# List of tasks
**a)** In the patent text on color camera and depth sensor calibration, what is a sensor unit containing both a color camera and a depth sensor called?
**b)** Carry on the patent text on color camera and depth sensor calibration from the point where it stops.

# Text provided
>>>
Publication number: 20130010079
Type: Application
Filed: Jul 8, 2011
Publication Date: Jan 10, 2013
Patent Grant number: 9270974
Applicant: MICROSOFT CORPORATION (Redmond, WA)
Inventors: Cha Zhang (Sammamish, WA), Zhengyou Zhang (Bellevue, WA)
Application Number: 13/178,494

Abstract

A system described herein includes a receiver component that receives a first digital image from a color camera, wherein the first digital image comprises a planar object, and a second digital image from a depth sensor, wherein the second digital image comprises the planar object. The system also includes a calibrator component that jointly calibrates the color camera and the depth sensor based at least in part upon the first digital image and the second digital image.

Description

Description

BACKGROUND

Recently there have been an increasing number of depth sensors that are available at relatively low prices. In an example, a sensor unit that communicates with a video game console includes a depth sensor. In another example, computing devices (desktops, laptops, tablet computing devices) are being manufactured with depth sensors therein. A sensor unit that includes both a color camera as well as a depth sensor can be referred to herein as a depth camera. Depth cameras have created a significant amount of interest in applications such as three-dimensional shape scanning, foreground-background segmentation, facial expression tracking, amongst others.

Depth cameras generate simultaneous streams of color images and depth images. To facilitate the applications discussed above (and other applications that employ color images and depth images), the depth sensor and color camera may be desirably calibrated. More specifically, both the color camera and the depth sensor have their own respective coordinate systems, and how such coordinate systems are aligned with respect to one another may be desirably determined to allow pixels in a color image generated by the color camera to be effectively mapped to pixels in a depth image generated by the depth sensor and vice versa.

Many difficulties exist with respect to calibrating a color camera and depth sensor. For example, color cameras have been calibrated utilizing colored patterns. Colored patterns, however, cannot be analyzed in a depth image, as such image does not include captured colors (e.g., corners of a pattern are often indistinguishable from other surface points in a depth image). Furthermore, although depth discontinuity can be observed in a depth image, boundary points of an object are generally unreliable due to unknown depth reconstruction mechanisms utilized in the depth sensor.

An exemplary approach to calibrate a color camera and depth sensor is to co-center an infrared image with a depth image. This may require, however, external infrared illumination. Additionally, commodity depth cameras typically produce relatively noisy depth images, rendering it difficult to calibrate the depth sensor with the color camera.

SUMMARY

The following is a brief summary of subject matter that is described in greater detail herein. This summary is not intended to be limiting as to the scope of the claims.

Described herein are various technologies pertaining to jointly calibrating a color camera and a depth sensor based at least in part images of a scene captured by the color camera and the depth sensor, wherein the scene includes a planar object. For instance, the planar object may be a checkerboard. Further, the depth sensor may be any suitable type of depth sensing system, including a triangulation system (such as stereo vision or structured light system), a depth from focus system, a depth from shape system, a depth from motion system, a time of flight system, or other suitable type of depth sensor system.
<<<
# Recorded information
>>>
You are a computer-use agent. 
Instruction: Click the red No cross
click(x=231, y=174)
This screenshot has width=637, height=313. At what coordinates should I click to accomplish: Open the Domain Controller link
<<<
# In response
**a)** A depth camera.

**b)**
As will be described in greater detail herein, jointly calibrating the color camera and the depth sensor includes ascertaining a rotation and a translation between coordinate systems of the color camera and the depth sensor, respectively. In connection with computing these values, instructions can be output to a user that instructs the user to move a planar object, such as a checkerboard, to different positions in front of the color camera and the depth sensor. The color camera and the depth sensor may be synchronized, such that an image pair (an image from the color camera and an image from the depth sensor) include the planar object at a particular position and orientation. Rotation and translation between the coordinate systems of the color camera and the depth sensor can be ascertained based at least in part upon a plurality of such image pairs that include the planar object at various positions and orientations.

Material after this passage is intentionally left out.